● WORK TO COMPLETE
1. In the Nikon forum thread, list the claims made in the paragraph that begins "Nikon's financial results", one claim for each sentence.
2. Continue the Nikon forum thread with one more reply that follows its last post.

--- START OF TEXT EXTRACT ---

Your rant just shows your ignorance.

Nikon's financial results this year will probably be the best they've ever had. Currently they are selling every single camera they can produce, and this will likely continue for most, if not all of the year. There will be no "demand shift" as your post alludes to. The people complaining on this forum are a tiny sliver of the entire population of consumers. Just because people haven't received pre-orders, doesn't mean their existing cameras don't work.

Sorry but without going into childish rants as to why I don't have a D800 yet, you can BET a lot of shareholders aren't happy about the shortages.

I almost choke when I hear people here talk about rarity and demand, thinking that Nikon is somehow happy it can't meet demand. Have you guys not even ever tried to sell something?!? The first rule of economy is to have something to sell. Your money in Nikon's pockets is what they want. To do that, they need cameras out there, not hype, not trickled distribution. It is a good problem when you can't keep up with demand, but it is, nonetheless, a major problem anyway.

--- END OF TEXT EXTRACT ---
--- START OF SOURCE MATERIAL ---

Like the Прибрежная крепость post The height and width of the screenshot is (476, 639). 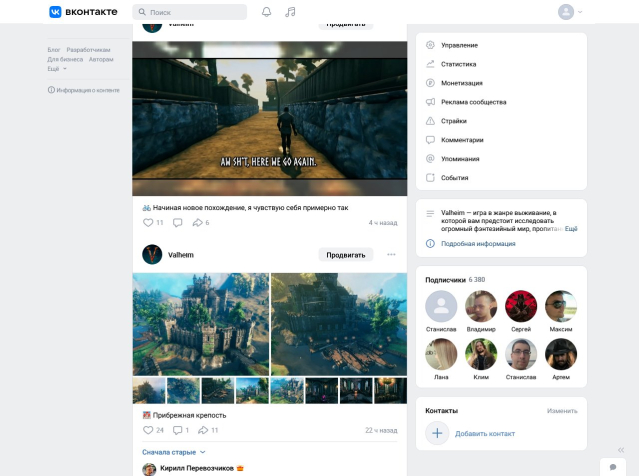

--- END OF SOURCE MATERIAL ---

● TASK-BY-TASK ANSWERS
1.
- Nikon's financial results this year will probably be the best they've ever had.
- Nikon is currently selling every camera it can produce, and this will likely continue for most, if not all, of the year.
- There will be no "demand shift" like the one the earlier post suggests.
- The people complaining on the forum are a tiny sliver of all consumers.
- Not having received pre-orders doesn't mean people's existing cameras don't work.

2.
You'd be surprised at how many people just walk into a store and buy something, even if they don't really need it. You think Nikon happy when a Soccer mom walks into a store and buys a Canon FF instead of the new D800?! In the same fashion the DP community is a small percentage, it also represents a tiny fraction of their sales. A lot of folks are compulsive and will buy whatever is available at a given time. Not saying its smart, but it is what it is.

I understand the D800 demand was above what they expected. Understand it is hard to scale production up rapidly... But everyone who has been involved in manufacturing would agree that not having your product out there for sales and meeting demand is a major problem. Shareholders WILL demand some answers... If I was a shareholder, I would...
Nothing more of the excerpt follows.